Ethics and Human-Animal Studies

Over the last years, Human-Animal Studies has become a diverse research field. Philosophers contribute to the debates by means of conceptual analysis and clarification or through applied and practice-oriented argumentation. In our topic of study, human-animal interactions, there is a high demand for philosophical reflection, both in an academic and a societal and political context, as the human-animal relationship is changing.
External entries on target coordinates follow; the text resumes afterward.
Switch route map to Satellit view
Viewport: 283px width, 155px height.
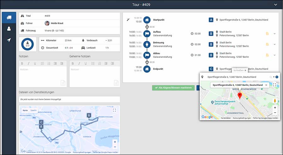coord(33,110)
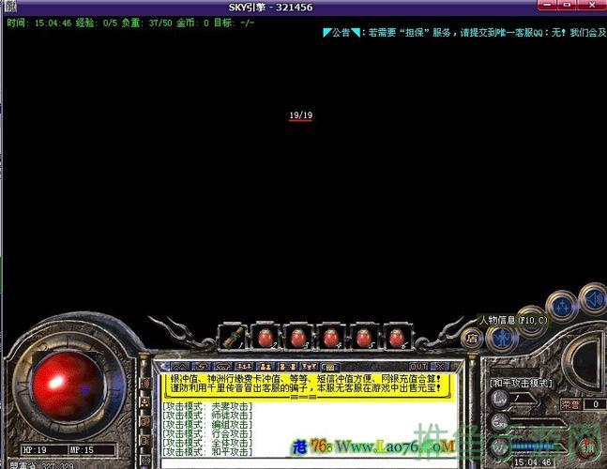607x469 pixels.
Task: Click the speaker sound icon
Action: [593, 299]
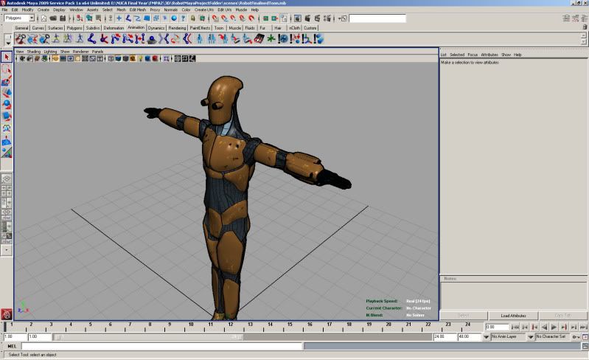Click single perspective view layout icon

(7, 179)
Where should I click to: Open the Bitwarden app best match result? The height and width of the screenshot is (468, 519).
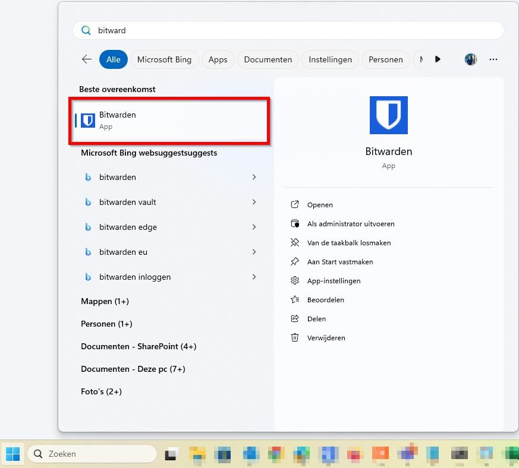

For instance, what ethical implications follow from the close cognitive and emotional kinship between human and non-human animals that scientists have uncovered? Which forms and degrees of animal instrumentalization are morally impermissible and which are not? Which normative questions arise from the increasing use of high-tech in veterinary medicine, and how can veterinarians weigh the interests of human clients and animal patients? How should concepts of vulnerability, of disease and health, of cognition and consciousness be understood in the light of new scientific and philosophical research? What is the impact of digitization on humans and animals in farming contexts? What are the new concerns surrounding meat-eating, zoos, representations of animals in the media, animal experimentation, or wildlife tourism?

Our research tries to identify the limits of classical philosophical theories and to develop new concepts and theories to provide answers to these and similar questions. This requires the identification and description of problem areas as well as a mapping of their complexity and interconnectedness. Welcome to an exciting and challenging research field!